---
base_model: Kwaipilot/KAT-Dev
tags:
  - rust
  - Hyperswitch
  - LoRA
  - CPT
  - Causal-LM
  - code-generation
  - phased-training
pipeline_tag: text-generation
language:
  - en
datasets:
  - AdityaNarayan/HS-Repo-Curriculum-Learning
---

# KAT-Dev-CPT-LoRA-HS-32K-maxToken-v1

A specialized **LoRA fine-tuned adapter** built on top of **Kwaipilot/KAT-Dev (32B)**, designed for deep understanding of the **Hyperswitch** (Rust) payment orchestration codebase.
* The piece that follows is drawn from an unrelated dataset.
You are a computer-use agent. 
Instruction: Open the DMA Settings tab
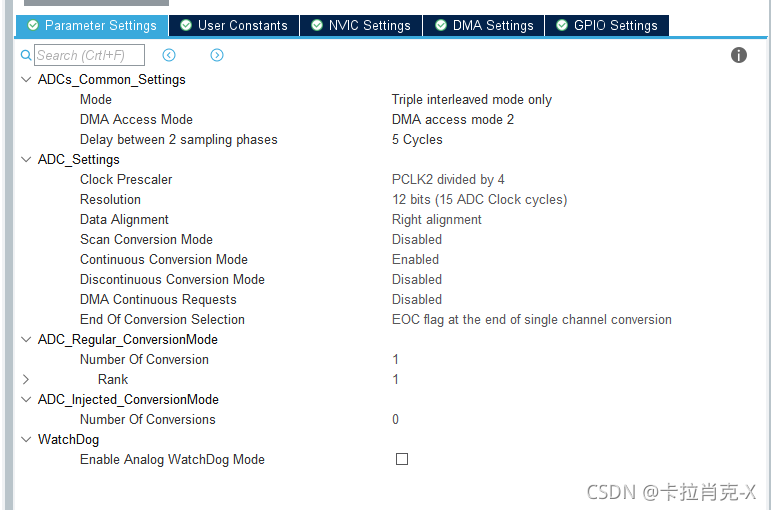click(484, 25)
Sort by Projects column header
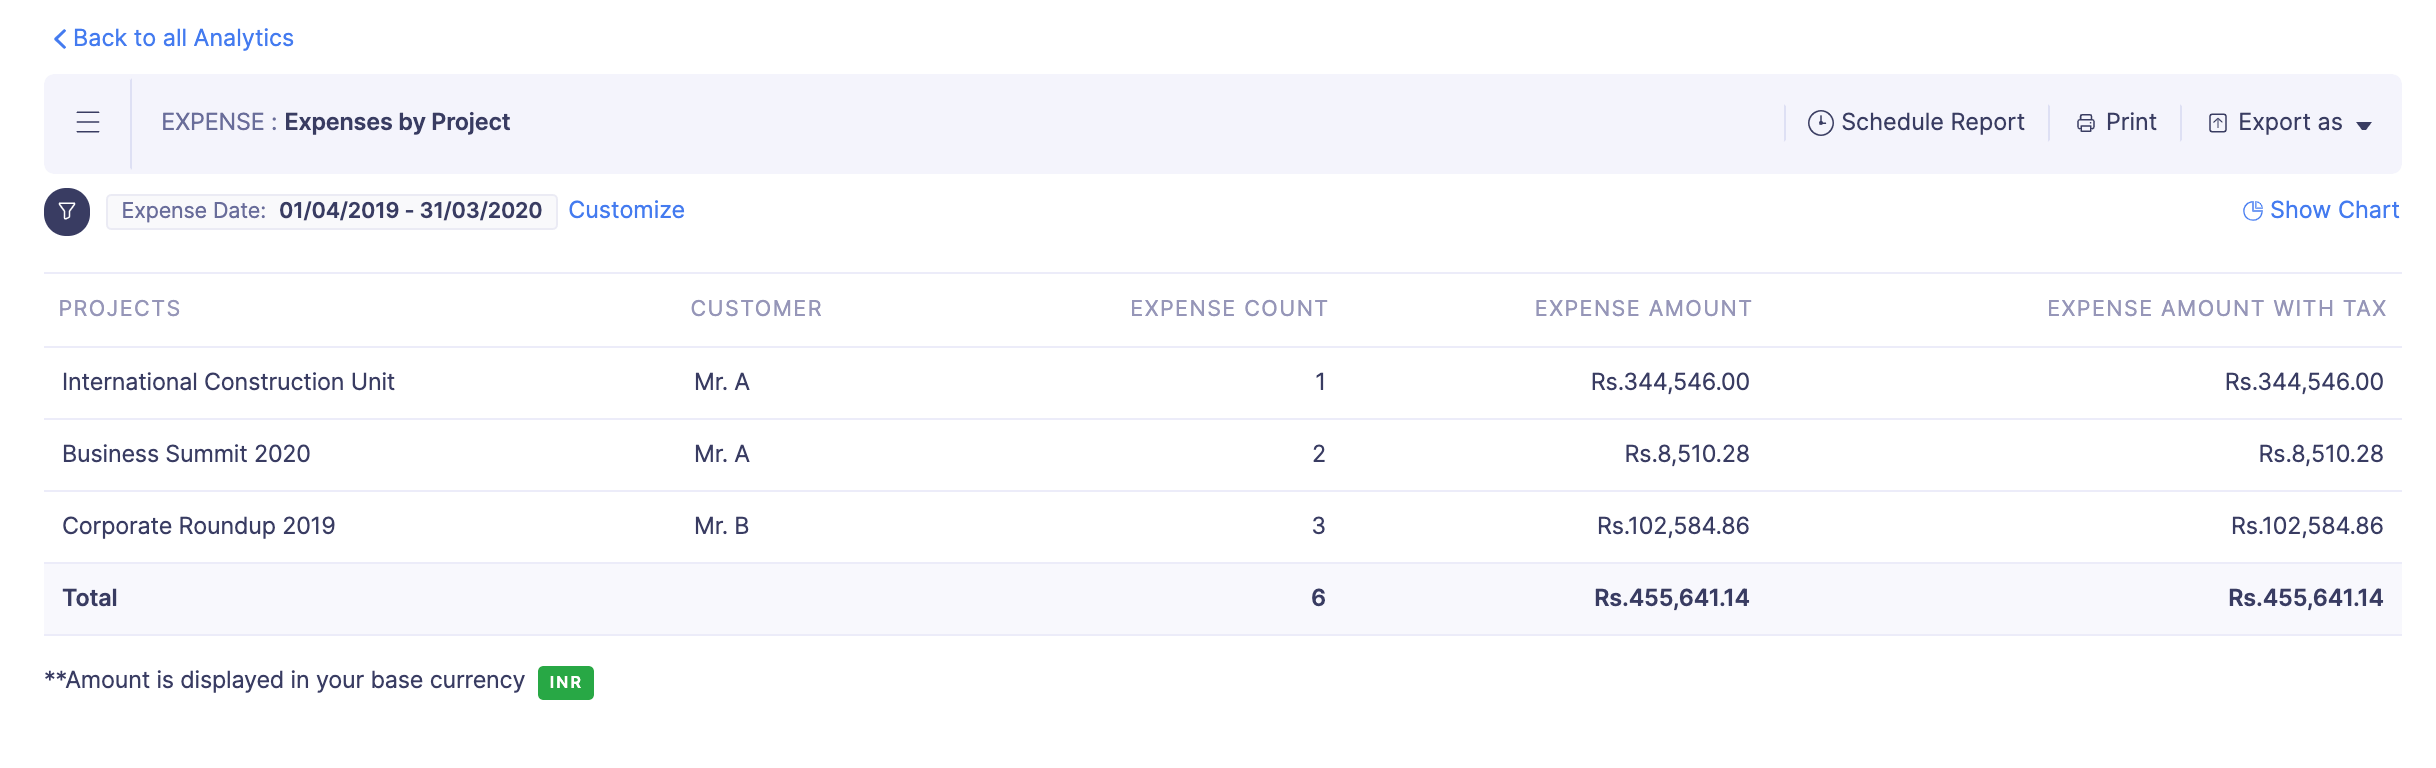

This model uses a **3-phase curriculum training pipeline**, progressively enhancing the model's grasp of Rust patterns, PR changes, repository structure, and payment processing logic.

---

# 🚀 Overview

This LoRA adapter was trained with a **phased CPT strategy**:

### **Phase 1 — Foundation**
Learns core repository structure, Rust syntax, basic modules, and Hyperswitch architectural patterns.

### **Phase 2 — Evolution**
Exposes the model to progressively complex components, multi-file interactions, workflows, and feature evolution.

### **Phase 3 — PR Mastery**
Specializes on real PR changes, diffs, refactors, and reasoning across multi-module changes.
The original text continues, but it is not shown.